Records supplied START
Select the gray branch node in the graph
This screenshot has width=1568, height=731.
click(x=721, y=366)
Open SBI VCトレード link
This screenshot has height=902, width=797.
Records supplied END
Records supplied START
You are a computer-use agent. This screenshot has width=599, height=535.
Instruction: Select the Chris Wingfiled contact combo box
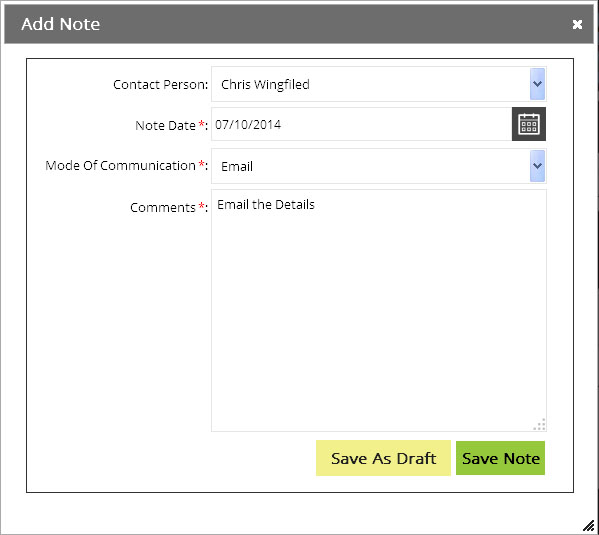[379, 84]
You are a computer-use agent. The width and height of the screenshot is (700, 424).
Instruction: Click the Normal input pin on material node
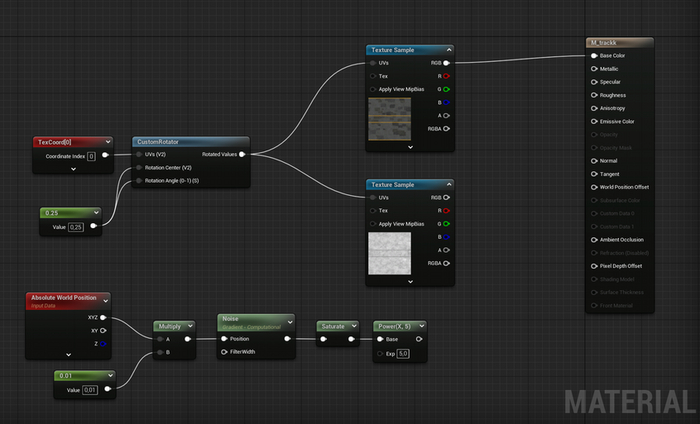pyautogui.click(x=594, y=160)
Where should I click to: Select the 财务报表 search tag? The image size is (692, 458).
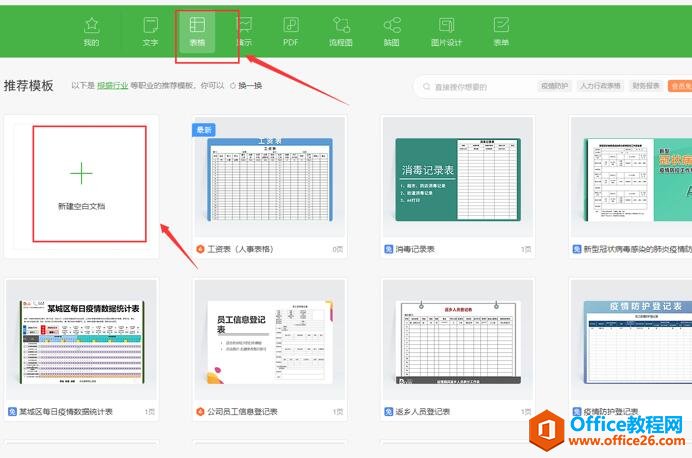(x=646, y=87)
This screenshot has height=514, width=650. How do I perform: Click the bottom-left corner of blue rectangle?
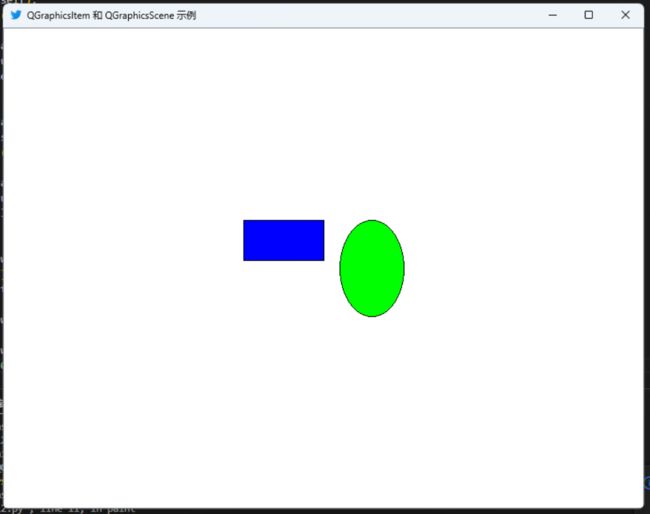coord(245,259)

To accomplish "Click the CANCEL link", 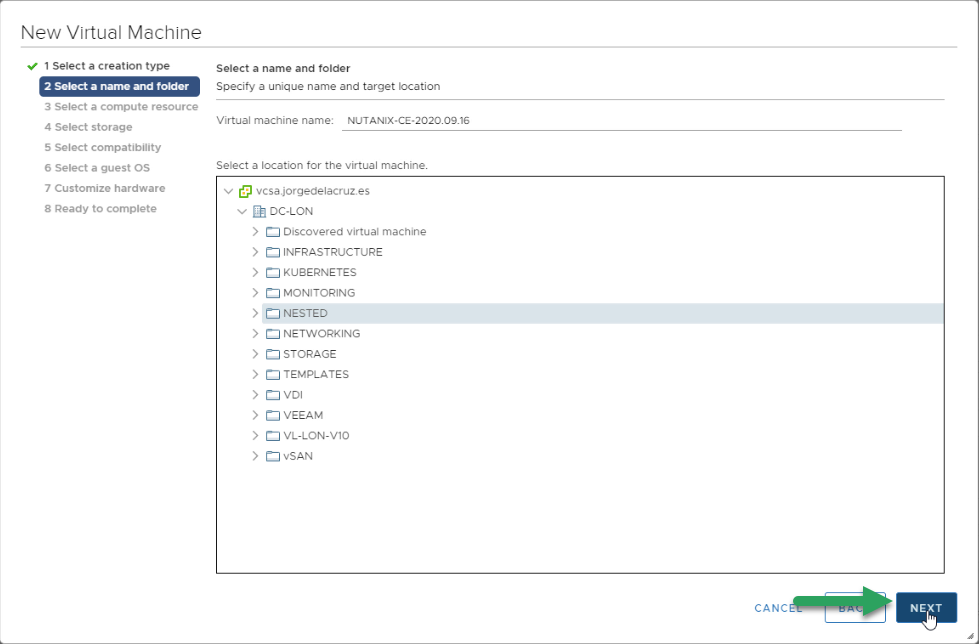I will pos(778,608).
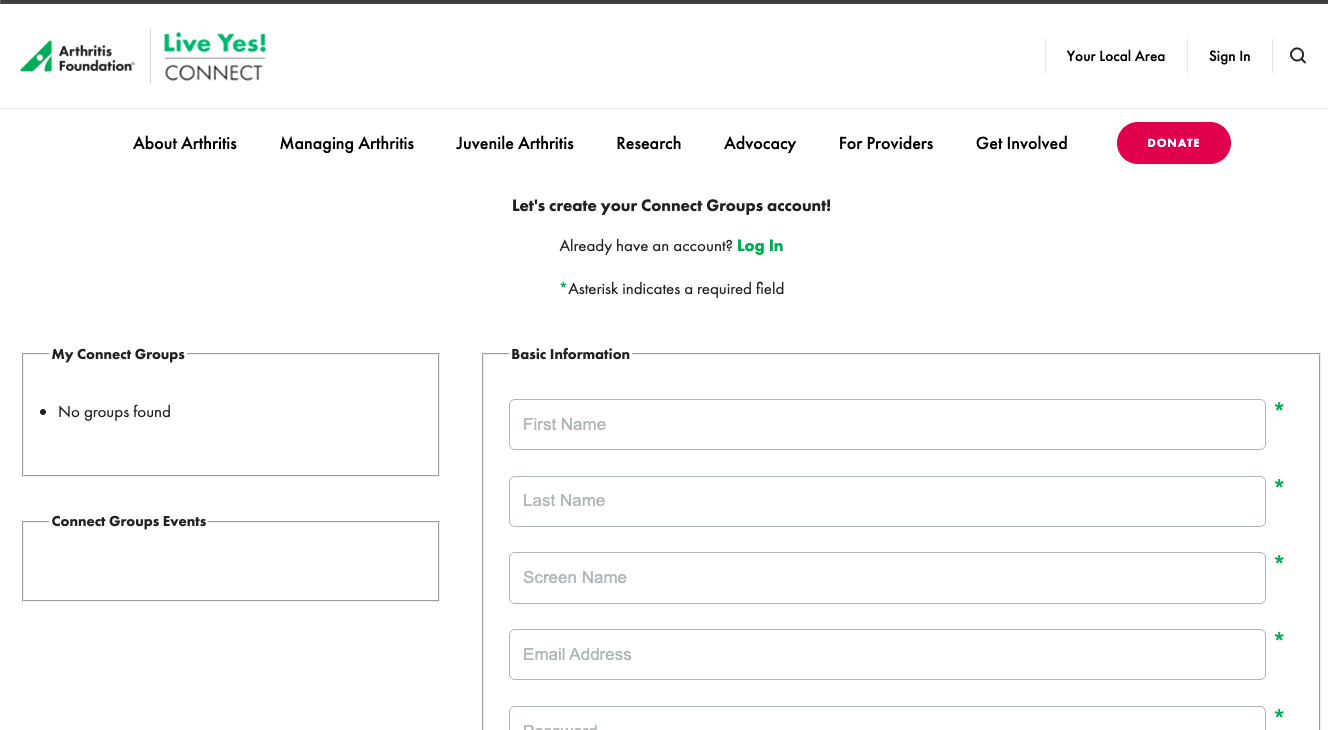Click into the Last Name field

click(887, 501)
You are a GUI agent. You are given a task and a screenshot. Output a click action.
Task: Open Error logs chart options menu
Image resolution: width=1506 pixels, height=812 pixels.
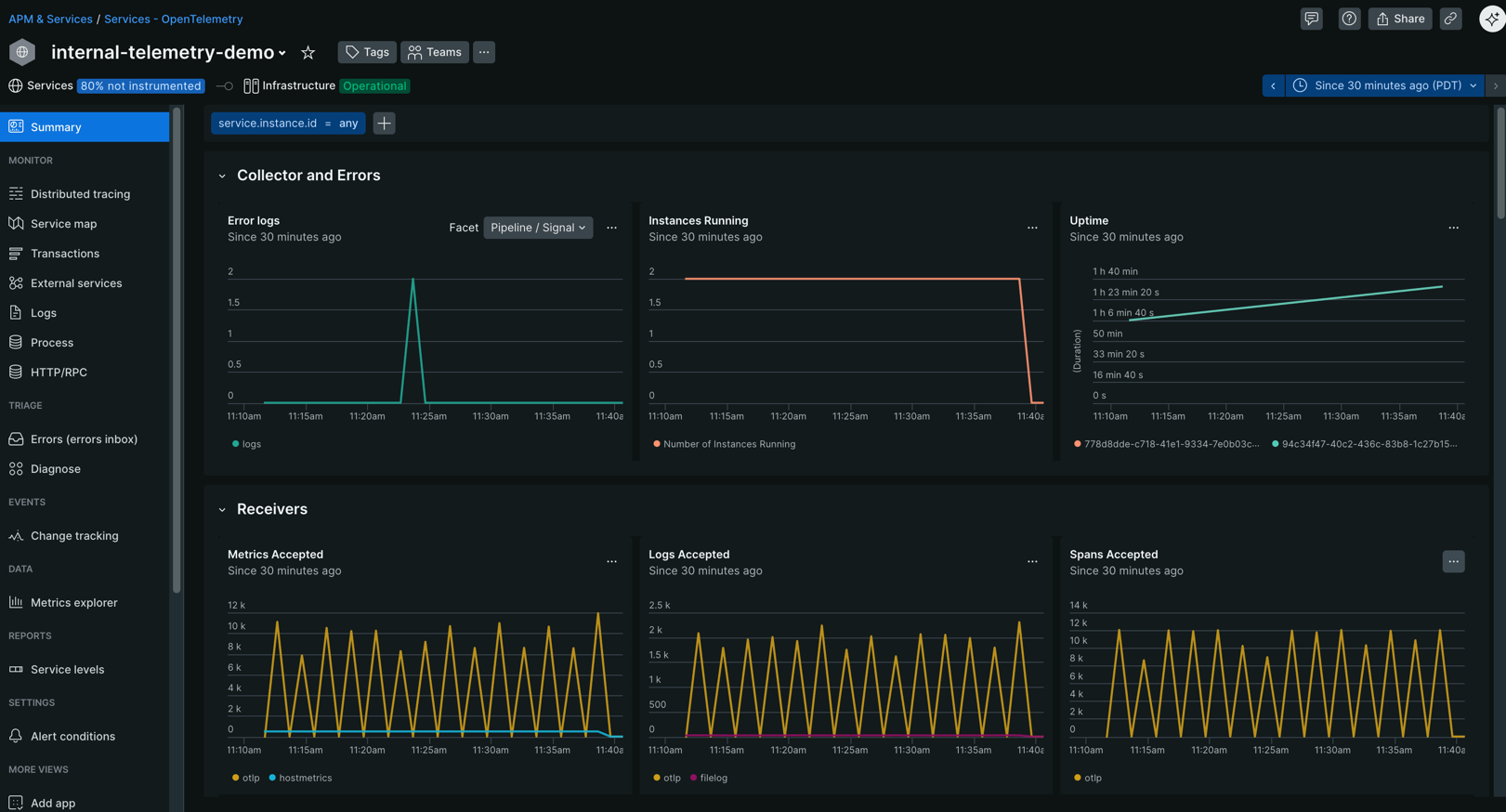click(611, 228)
Records supplied END
Records supplied START
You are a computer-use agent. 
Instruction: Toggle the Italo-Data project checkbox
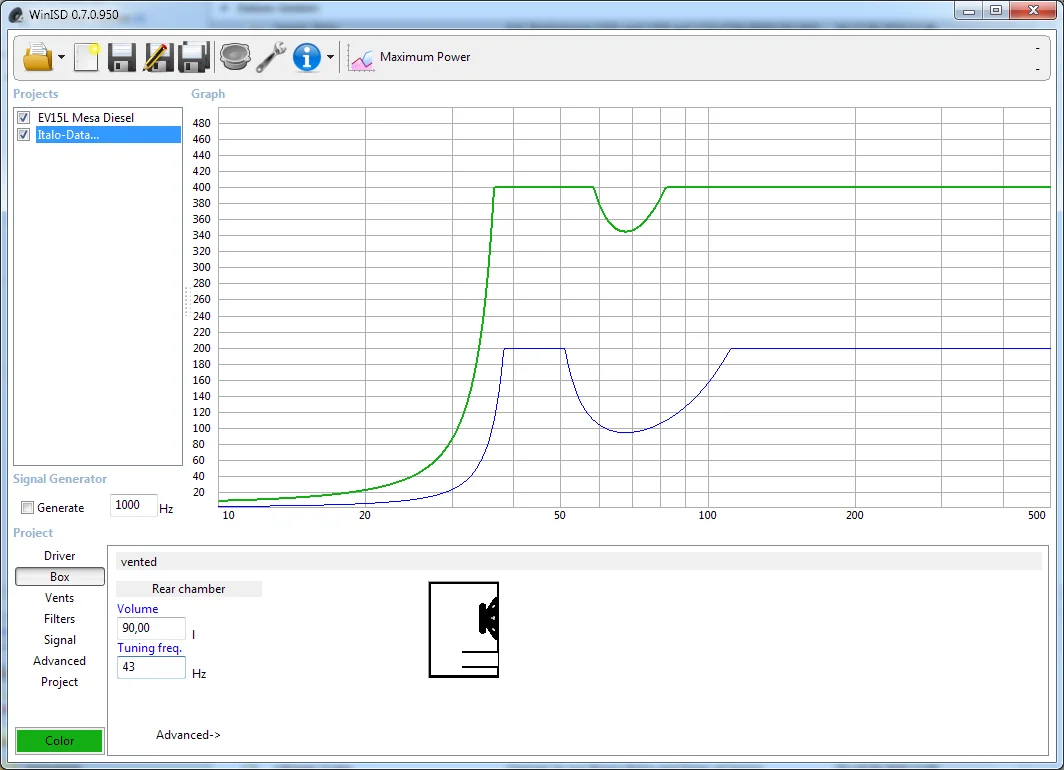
Records supplied END
Your task is to copy each line of the material that contains the word "Open".

Open SBI VCトレード link
Task: Open Error logs chart options menu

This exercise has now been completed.